Correction: Ca²⁺ Binding Enhanced Mechanical Stability of an Archaeal Crystallin

Figure 1 is incorrectly printed in black and white. Please see the correct Figure 1 here.

Figure 1. Structure and 2D topology diagram of two β-sandwich proteins with Greek key motifs used in this study.

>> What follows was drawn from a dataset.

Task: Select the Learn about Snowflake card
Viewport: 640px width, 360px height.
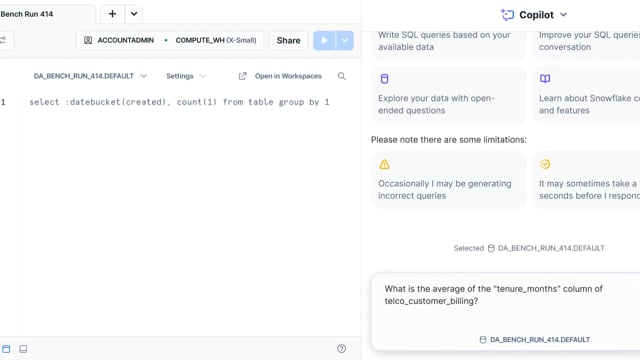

The pulling direction used in the single-molecule force spectroscopy (SMFS) experiments is shown by arrows. (A) NMR structure of I27 (PDB ID: 1TIT). Terminal β-strands A′ and G are directly connected by H-bonding, shearing this “mechanical-clamp” results in the mechanical unfolding of the protein. The rupture of H-bonds between A and B strands constitutes the less stable mechanical intermediate. (B) 2D topology diagram of I27. The five-stranded (BCDEF) ‘double’ Greek key (3,2)₃ formed by overlapping (3,1)_N and (2,2)_C Greek keys (as defined by Hutchinson and Thornton [53]). (C) NMR structure of M-crystallin (PDB ID: 2K1W) bound to two Ca²⁺ ions (shown as black spheres). The terminal β-strands A and H are not directly bonded and they need to be “peeled” away from each other to unfold the protein. (D) 2D topology diagram of M-crystallin showing the two (3,1)_C Greek keys formed by ABCD and EFGH. In both cases, the backbone H-bonding around the terminal strands is shown.